Records for the exercise:
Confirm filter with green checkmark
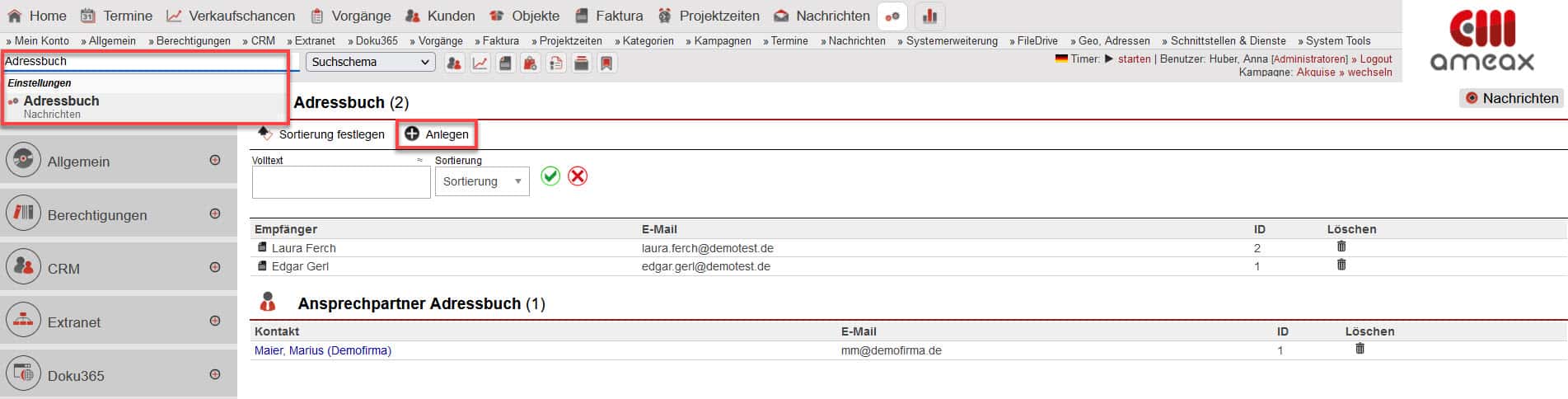This screenshot has width=1568, height=399. (x=550, y=176)
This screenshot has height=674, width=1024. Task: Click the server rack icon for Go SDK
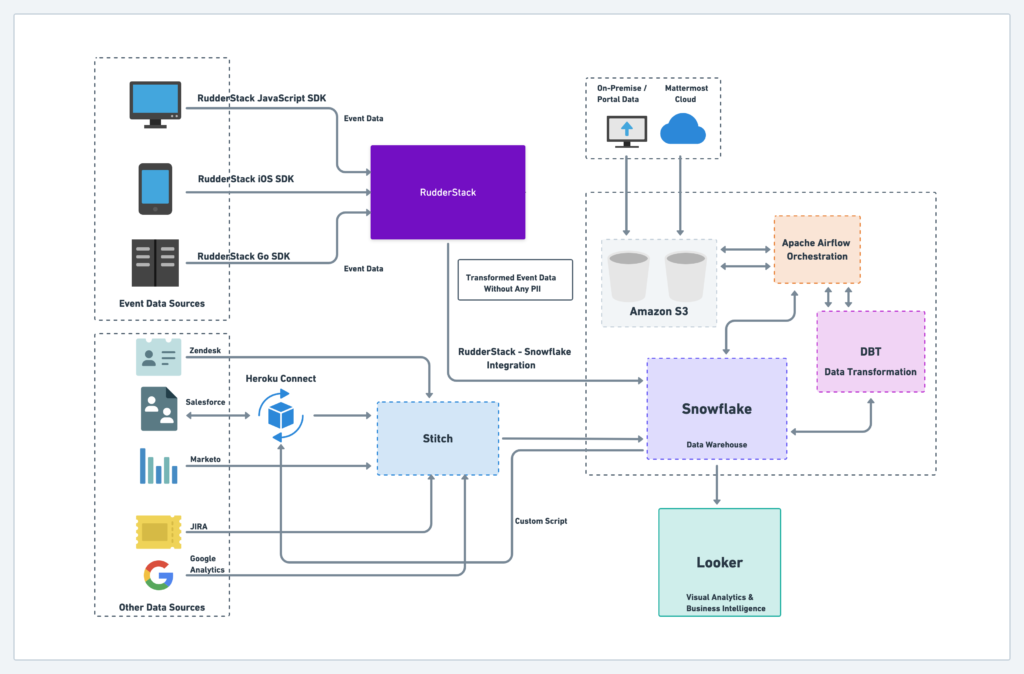157,260
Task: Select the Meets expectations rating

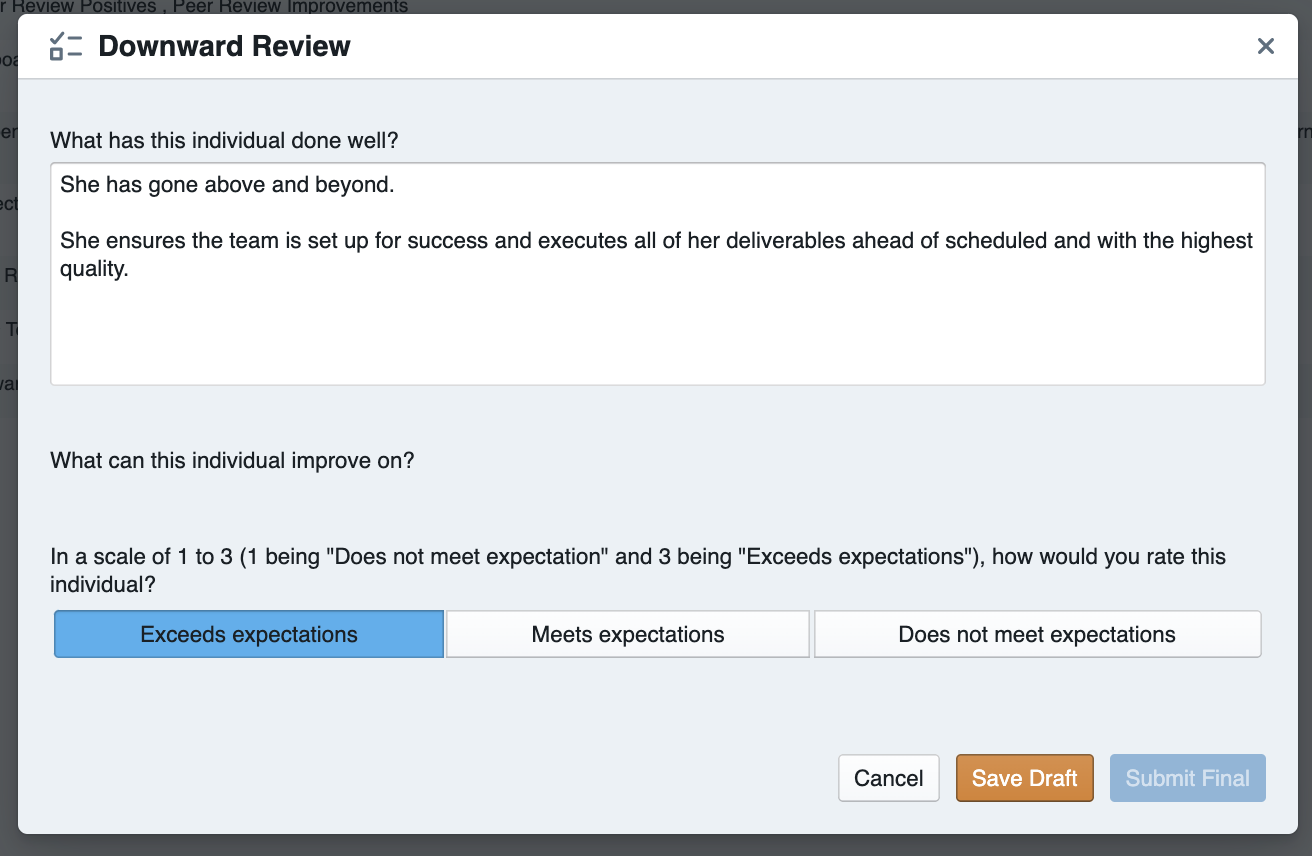Action: tap(627, 634)
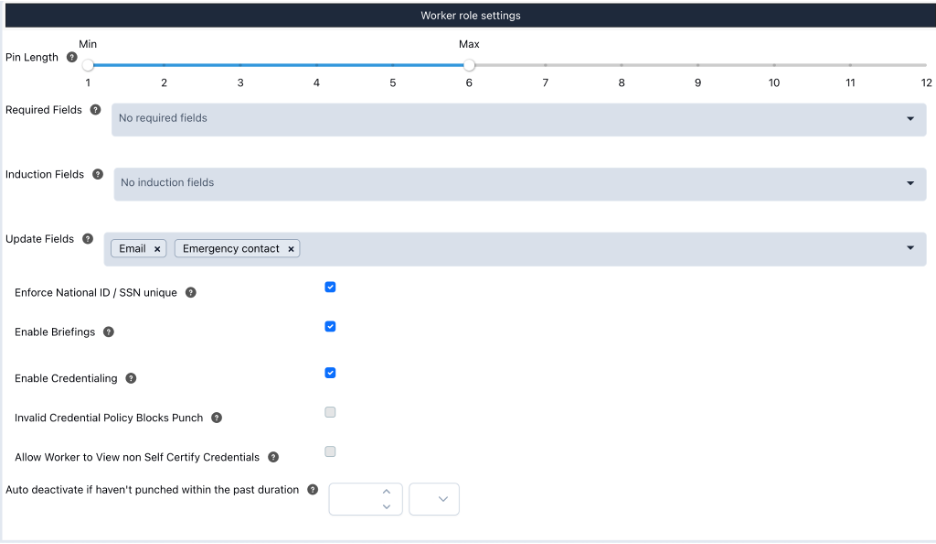The width and height of the screenshot is (936, 544).
Task: Show help for Induction Fields
Action: click(x=98, y=174)
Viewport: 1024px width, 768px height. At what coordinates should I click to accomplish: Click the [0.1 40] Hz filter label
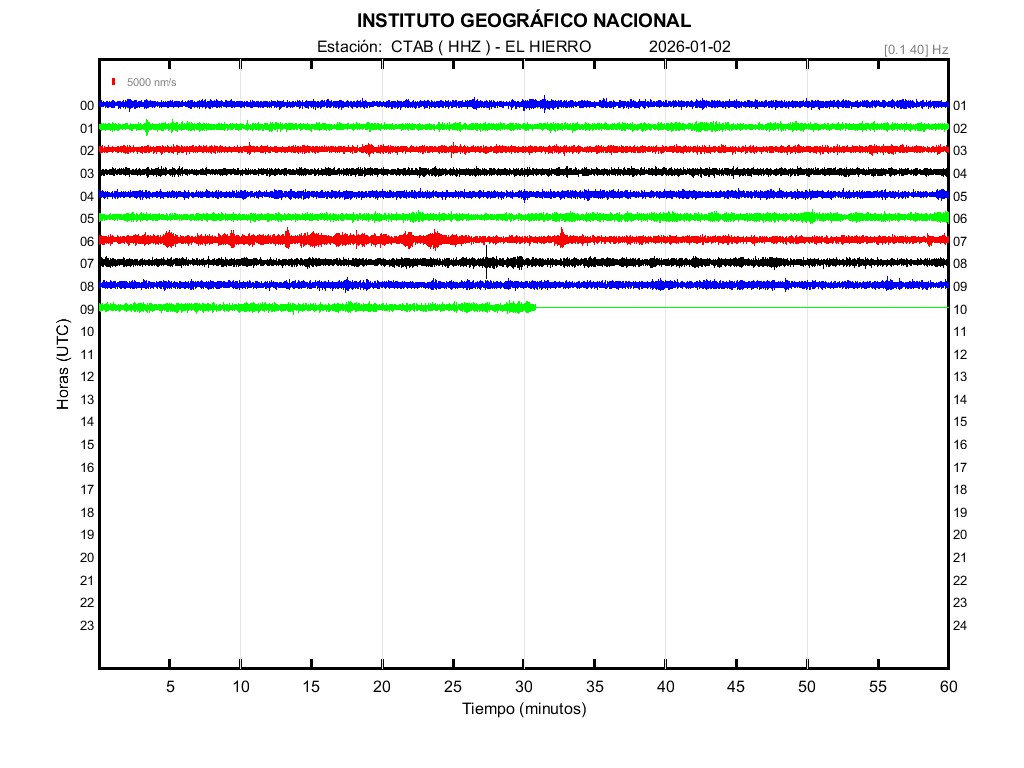pyautogui.click(x=915, y=49)
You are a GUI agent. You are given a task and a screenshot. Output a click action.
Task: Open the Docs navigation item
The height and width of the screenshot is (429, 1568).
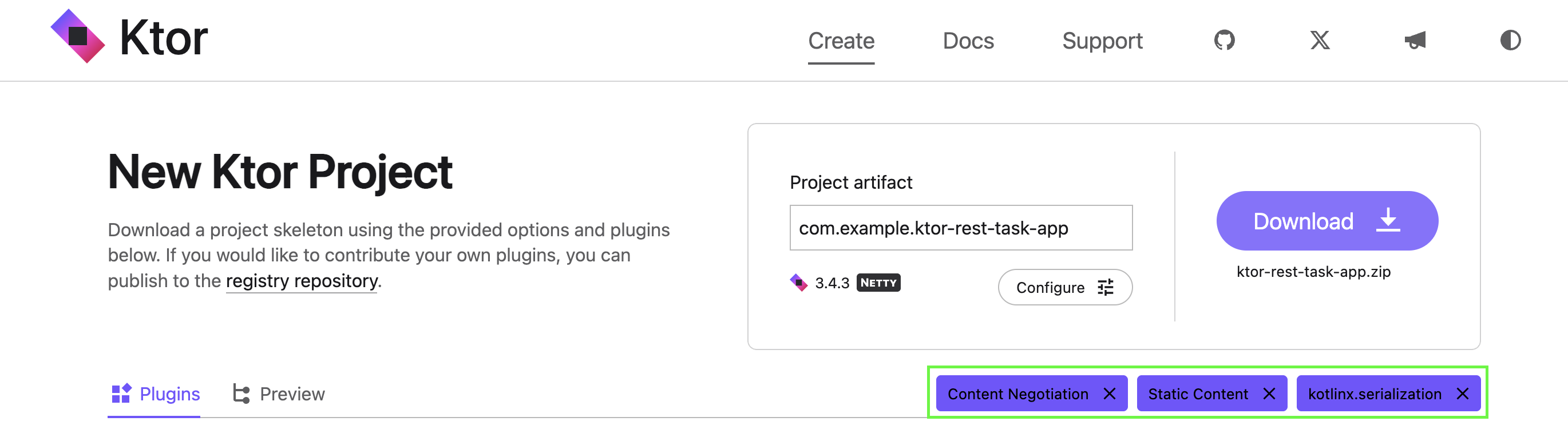pos(968,41)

Task directions:
All lines after and including the one with "This screenshot has height=674, width=1024.", through the end of the entries above, should be output exactly and by themselves. The pictures are to be left out.

Solution for this problem:
This screenshot has height=674, width=1024. Task: Click the server rack icon for Go SDK
157,260
Task: Select the Meets expectations rating

Action: tap(627, 634)
The width and height of the screenshot is (936, 544).
Task: Show help for Induction Fields
Action: click(x=98, y=174)
Viewport: 1024px width, 768px height. At what coordinates should I click to accomplish: Click the [0.1 40] Hz filter label
pyautogui.click(x=915, y=49)
You are a GUI agent. You are given a task and a screenshot. Output a click action.
Task: Open the Docs navigation item
The height and width of the screenshot is (429, 1568).
pos(968,41)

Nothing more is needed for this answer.